Listed entries
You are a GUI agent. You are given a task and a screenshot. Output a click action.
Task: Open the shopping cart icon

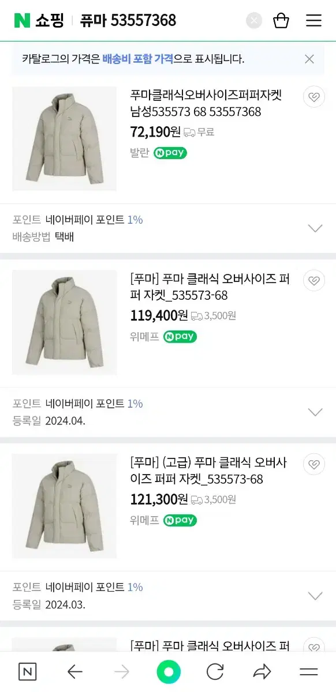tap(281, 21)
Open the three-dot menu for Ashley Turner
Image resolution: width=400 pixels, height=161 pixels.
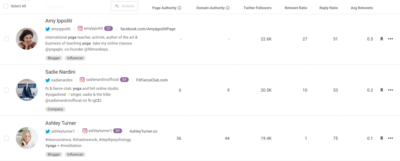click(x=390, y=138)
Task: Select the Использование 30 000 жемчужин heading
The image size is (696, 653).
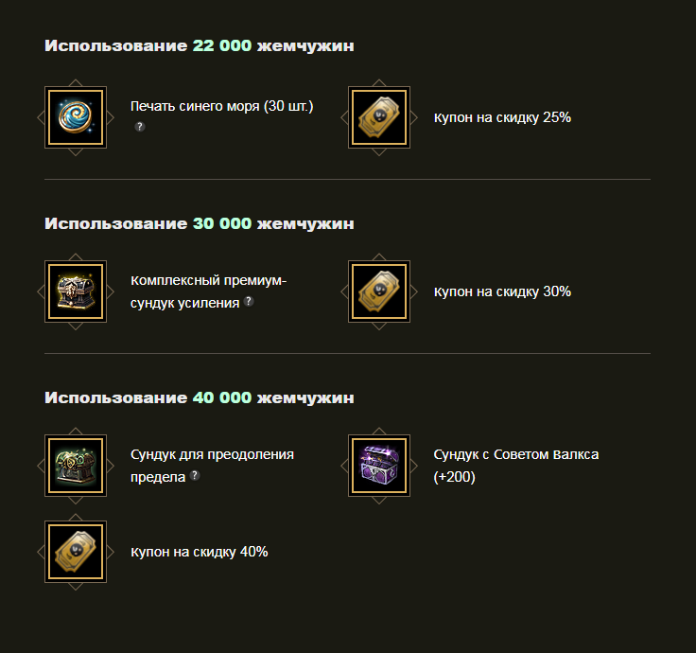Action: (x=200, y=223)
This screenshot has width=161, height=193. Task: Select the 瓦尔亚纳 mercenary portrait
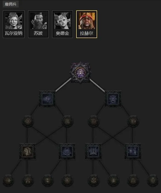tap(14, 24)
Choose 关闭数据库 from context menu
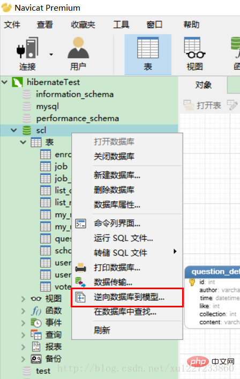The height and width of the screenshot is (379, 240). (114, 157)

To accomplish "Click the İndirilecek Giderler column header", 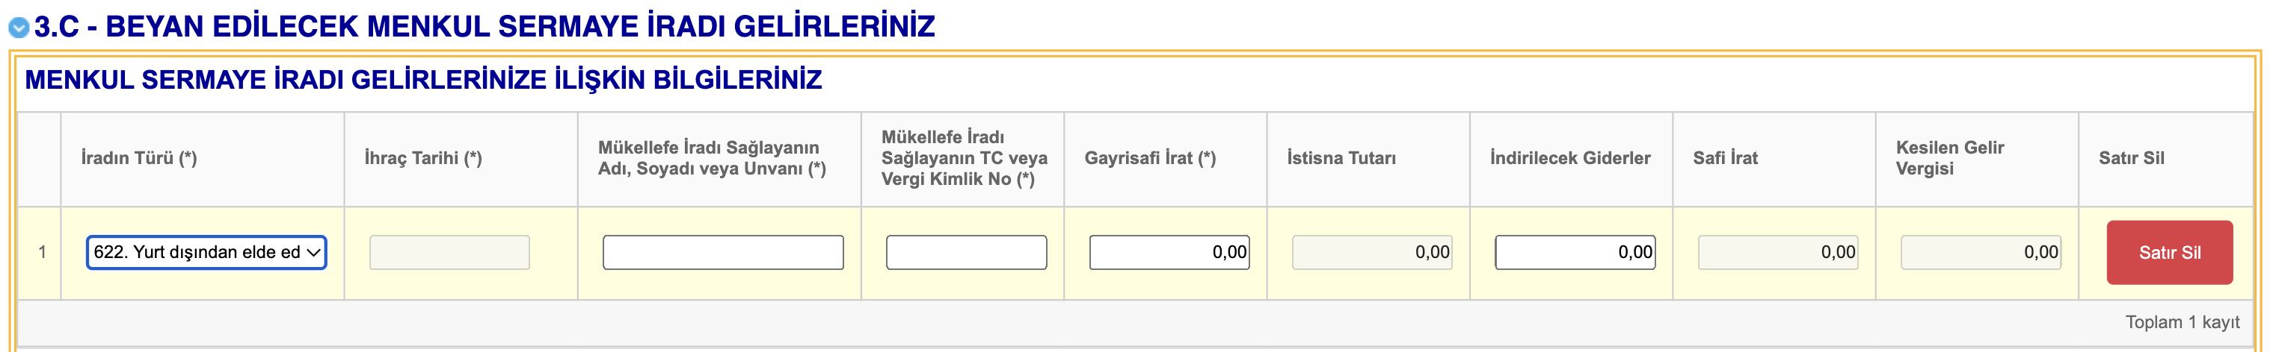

To do
What the records say must be written out exactly, with none of their pictures.

Task answer
You are a GUI agent. You are given a task and a screenshot. Output a click action.
Task: Open the shopping cart icon

tap(281, 21)
Open the three-dot menu for Ashley Turner
Image resolution: width=400 pixels, height=161 pixels.
click(x=390, y=138)
Task: Select the Использование 30 000 жемчужин heading
The image size is (696, 653).
Action: (x=200, y=223)
This screenshot has width=161, height=193. Task: Select the 瓦尔亚纳 mercenary portrait
tap(14, 24)
Choose 关闭数据库 from context menu
The height and width of the screenshot is (379, 240). (114, 157)

To accomplish "Click the İndirilecek Giderler column header", 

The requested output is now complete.